Problem to work on
All that is wanted is the exact text of each line from the one with "The image size is (1198, 798)." to the close of the listing, ends included.

Entries provided

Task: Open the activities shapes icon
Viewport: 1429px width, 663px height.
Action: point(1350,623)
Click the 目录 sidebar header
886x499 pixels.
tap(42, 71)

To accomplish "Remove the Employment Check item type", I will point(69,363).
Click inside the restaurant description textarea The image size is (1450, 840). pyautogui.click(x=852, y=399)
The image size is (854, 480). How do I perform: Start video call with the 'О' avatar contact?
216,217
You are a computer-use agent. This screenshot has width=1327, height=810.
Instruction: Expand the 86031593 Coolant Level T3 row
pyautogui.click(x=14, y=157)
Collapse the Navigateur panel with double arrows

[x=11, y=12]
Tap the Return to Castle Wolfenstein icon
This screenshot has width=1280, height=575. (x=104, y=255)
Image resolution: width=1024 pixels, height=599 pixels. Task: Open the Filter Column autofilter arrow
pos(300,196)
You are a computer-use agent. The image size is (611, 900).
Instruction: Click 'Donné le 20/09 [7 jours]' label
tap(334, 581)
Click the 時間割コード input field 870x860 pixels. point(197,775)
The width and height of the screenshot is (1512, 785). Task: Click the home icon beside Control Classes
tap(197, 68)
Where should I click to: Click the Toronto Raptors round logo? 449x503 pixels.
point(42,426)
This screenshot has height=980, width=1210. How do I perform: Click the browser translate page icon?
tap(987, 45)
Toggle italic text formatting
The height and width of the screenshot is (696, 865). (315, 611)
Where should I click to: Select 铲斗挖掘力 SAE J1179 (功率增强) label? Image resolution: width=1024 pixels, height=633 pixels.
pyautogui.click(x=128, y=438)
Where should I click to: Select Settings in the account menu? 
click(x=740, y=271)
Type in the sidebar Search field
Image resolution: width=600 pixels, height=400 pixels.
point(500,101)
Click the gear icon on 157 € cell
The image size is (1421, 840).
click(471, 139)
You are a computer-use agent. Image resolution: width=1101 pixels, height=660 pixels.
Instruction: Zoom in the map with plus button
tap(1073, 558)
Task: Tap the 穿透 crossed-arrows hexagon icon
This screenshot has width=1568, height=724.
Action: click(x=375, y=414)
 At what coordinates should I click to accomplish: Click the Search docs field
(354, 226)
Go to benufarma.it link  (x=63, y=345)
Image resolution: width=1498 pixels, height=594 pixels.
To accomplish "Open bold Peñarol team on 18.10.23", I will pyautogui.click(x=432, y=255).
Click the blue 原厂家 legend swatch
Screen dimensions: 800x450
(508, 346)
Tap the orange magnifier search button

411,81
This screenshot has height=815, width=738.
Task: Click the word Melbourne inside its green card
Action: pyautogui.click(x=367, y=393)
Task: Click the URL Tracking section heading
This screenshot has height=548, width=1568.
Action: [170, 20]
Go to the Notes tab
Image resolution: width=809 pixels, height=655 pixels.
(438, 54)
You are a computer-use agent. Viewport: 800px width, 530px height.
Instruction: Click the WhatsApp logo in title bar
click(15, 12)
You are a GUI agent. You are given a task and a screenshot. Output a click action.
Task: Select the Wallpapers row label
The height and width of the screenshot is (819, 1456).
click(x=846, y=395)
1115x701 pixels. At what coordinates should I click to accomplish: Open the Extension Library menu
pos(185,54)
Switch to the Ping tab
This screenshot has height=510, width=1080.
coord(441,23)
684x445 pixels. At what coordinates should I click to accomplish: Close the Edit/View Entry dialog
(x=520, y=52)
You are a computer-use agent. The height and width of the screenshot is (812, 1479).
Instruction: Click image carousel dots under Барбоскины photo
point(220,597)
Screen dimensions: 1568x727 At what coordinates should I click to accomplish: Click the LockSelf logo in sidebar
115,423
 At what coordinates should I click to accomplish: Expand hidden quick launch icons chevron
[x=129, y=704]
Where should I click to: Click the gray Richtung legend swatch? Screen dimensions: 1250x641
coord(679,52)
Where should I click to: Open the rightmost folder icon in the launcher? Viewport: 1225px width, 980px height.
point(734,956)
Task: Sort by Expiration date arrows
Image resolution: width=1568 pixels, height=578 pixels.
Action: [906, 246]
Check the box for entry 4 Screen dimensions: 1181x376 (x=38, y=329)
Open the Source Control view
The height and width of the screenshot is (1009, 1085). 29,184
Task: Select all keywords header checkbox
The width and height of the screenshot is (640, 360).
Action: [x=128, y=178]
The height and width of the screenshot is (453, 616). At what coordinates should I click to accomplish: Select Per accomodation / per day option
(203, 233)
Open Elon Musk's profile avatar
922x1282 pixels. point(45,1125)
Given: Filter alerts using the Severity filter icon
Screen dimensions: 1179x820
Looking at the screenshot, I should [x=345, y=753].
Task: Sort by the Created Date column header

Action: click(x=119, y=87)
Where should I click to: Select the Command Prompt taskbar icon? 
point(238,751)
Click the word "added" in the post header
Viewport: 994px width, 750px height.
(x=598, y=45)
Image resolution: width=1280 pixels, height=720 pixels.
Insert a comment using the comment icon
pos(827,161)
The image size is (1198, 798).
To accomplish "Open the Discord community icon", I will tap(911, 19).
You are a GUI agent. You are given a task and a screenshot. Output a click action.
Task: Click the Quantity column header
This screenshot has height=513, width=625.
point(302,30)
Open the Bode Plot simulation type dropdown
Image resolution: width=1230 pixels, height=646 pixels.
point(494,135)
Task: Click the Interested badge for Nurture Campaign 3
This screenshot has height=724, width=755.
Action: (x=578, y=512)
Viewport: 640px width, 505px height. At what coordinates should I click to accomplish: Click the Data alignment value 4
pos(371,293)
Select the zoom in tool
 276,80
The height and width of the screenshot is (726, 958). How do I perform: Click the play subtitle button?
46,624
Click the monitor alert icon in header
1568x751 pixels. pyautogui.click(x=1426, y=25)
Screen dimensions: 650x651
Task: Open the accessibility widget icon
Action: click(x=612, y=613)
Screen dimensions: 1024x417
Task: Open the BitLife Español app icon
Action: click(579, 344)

Response below
The image size is (1198, 798).
To accomplish "Open the Discord community icon", I will tap(911, 19).
You are a GUI agent. You are given a task and a screenshot. Output a click action.
Task: Click the Quantity column header
This screenshot has height=513, width=625.
point(302,30)
Open the Bode Plot simulation type dropdown
Image resolution: width=1230 pixels, height=646 pixels.
point(494,135)
Task: Click the Interested badge for Nurture Campaign 3
This screenshot has height=724, width=755.
Action: (x=578, y=512)
Viewport: 640px width, 505px height. At what coordinates should I click to accomplish: Click the Data alignment value 4
pos(371,293)
Select the zoom in tool
 276,80
The height and width of the screenshot is (726, 958). How do I perform: Click the play subtitle button?
46,624
Click the monitor alert icon in header
1568x751 pixels. pyautogui.click(x=1426, y=25)
Screen dimensions: 650x651
Task: Open the accessibility widget icon
Action: click(x=612, y=613)
Screen dimensions: 1024x417
Task: Open the BitLife Español app icon
Action: click(579, 344)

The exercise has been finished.